In this post, I’ll go into how we have used some of the activity data we collect from mailing lists. In my mind, this is more valuable than the basic membership data because it represents someone looking for or sharing knowledge with their fellow community members and, from my experience, gets closer (but still is not quite “there”) to the idea of an engaged / core team member.
Basic Activity Data
As I mentioned in my post about how we collect the membership data, when we implemented the mechanism that enables us to get list members into a queryable data source, we also implemented a means to populate a queryable data source with data about individual posts to the mailing lists. The data model for this data source is pretty simple, but provides us with a lot of ability to analyze the data:
- The basic community membership data is in three main tables: community, mailing_list and mailing_list_member. These are populated and maintained by the membership collection process.
- In addition, we have a table for mailing_list_event that contains a record for each event that happens to a mailing list. The prime event that we’re interested in here is a “post”.
- Each mailing_list_event includes the following data: the event type (”POST” in this case), the date/time of the event, the list the event is associated with, identification of the actor in the event, and, in the case of a “POST” event, the subject line of the post.
- The “identification of the actor” for posts is slightly complicated in that it is not strictly necessary that the actor be a member of the list (so we can not tie the posts to members) and it might, conceivably, be a post from an email address that is not recognized in our corporate directory. The latter is rare, but it means we need to identify posts by the email address and, when possible (which is in 99%+ of the time) we also capture the unique employee identifier for the employee who posted it.
I provide the above details in order to provide some insight about the types of insights we can gain and, if you can think of types of analyses not included below, feel free to comment!
Similar to the general question that drove our initial definition of a community member, we were asked by our CoP program sponsor and CoP leaders to come up with a definition of active member and to be able to provide some insights on active members. Given our definition of community member, our initial (admittedly, very, very myopic) definition of active community member is:
An active community member for a given time period is one that has posted at least one message to a mailing list associated with the community.
As I said, we know this is myopic, but it has some advantages: 1) it’s a clear, objective definition that requires no subjective assessment; and, 2) it’s easy to gather the data to support analysis of this with the tools we have.
Note that with this definition, it’s important to recognize that the concept of active member does have time sensitivity. Because someone was considered “active” a month ago, does not mean they are considered active this month. Because of this, we had to also make some decisions about a timeframe in which we considered someone active and generally looked at such things quarter by quarter.
Note also that there are no “shades of grey” with regard to being active – a member either is or is not active. We did not introduce a concept of some minimum number of posts that were required to be considered active. This would be something to consider, but the challenge is that the population and traffic in different communities varies so widely that it would be a challenge to come up with a defensible definition of “how many posts is enough” for any given community.

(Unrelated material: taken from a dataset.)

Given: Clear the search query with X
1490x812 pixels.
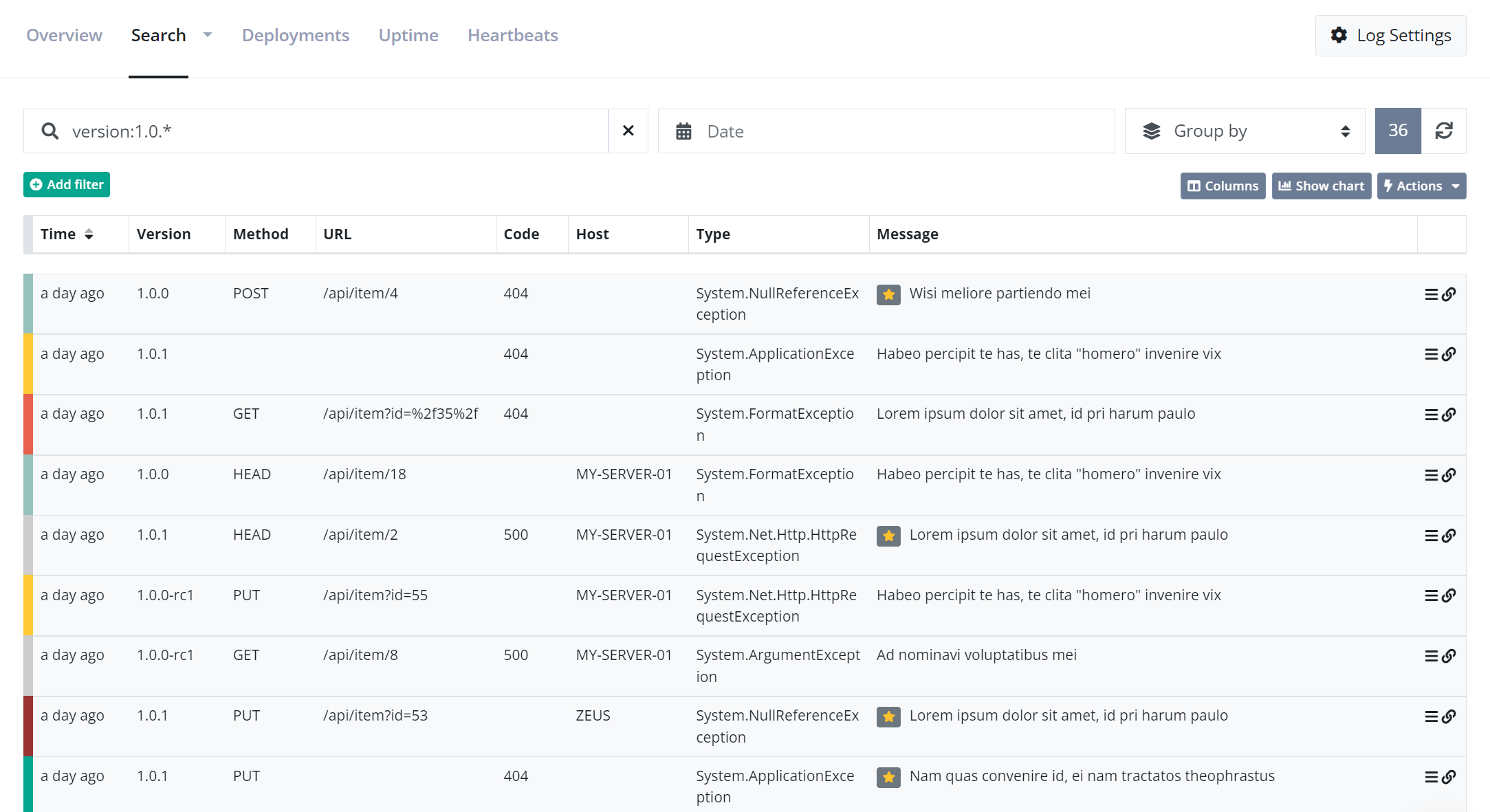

With that definition, we could then provide all of the same types of insights I’ve previously described for general membership, including:
- Count of active members of the CoP program
- Count of active members within each individual community
- Demographics of active members (by geography, function, etc., and, again, we can look at the CoP program overall or on a community-by-community basis)
The accompanying chart here provides an example of the visualization we can apply to this data – in this case, it shows a few sample communities over a stretch of several quarters. Some of the insights to be gained from this (and why it shows so many quarters) include understanding how communities change over time. In the chart you will notice that Community 4 starts off relatively high and shows a steady decline. This represents a case where the community is likely on the decline from its usefulness and we can consider retiring it (or, at least, discontinuing any kind of formal support for it). By contrast, Community 3, while overall it shows many fewer active members, shows a period of growth (it launched just at the start of the period covered here) and then stabilizes. In absolute terms, it may not be large or active enough to warrant formal support but it can be intuited that it is as useful as it has been in the past.
Activity Over Time
Another way to view this data is to consider total posts instead of just distinct active members. In most communities, these numbers will likely trend with each other pretty closely but sometimes a community may have particular members that post a much higher percentage of total posts than others. The accompanying chart shows an example of a visualization of this type of data. In this case, Community 5 corresponds to Community 4 in the above chart and you can, again, see another representation of the decline in that community. As with active members, it’s another way to help focus (limited) resources on communities based on some objective measures.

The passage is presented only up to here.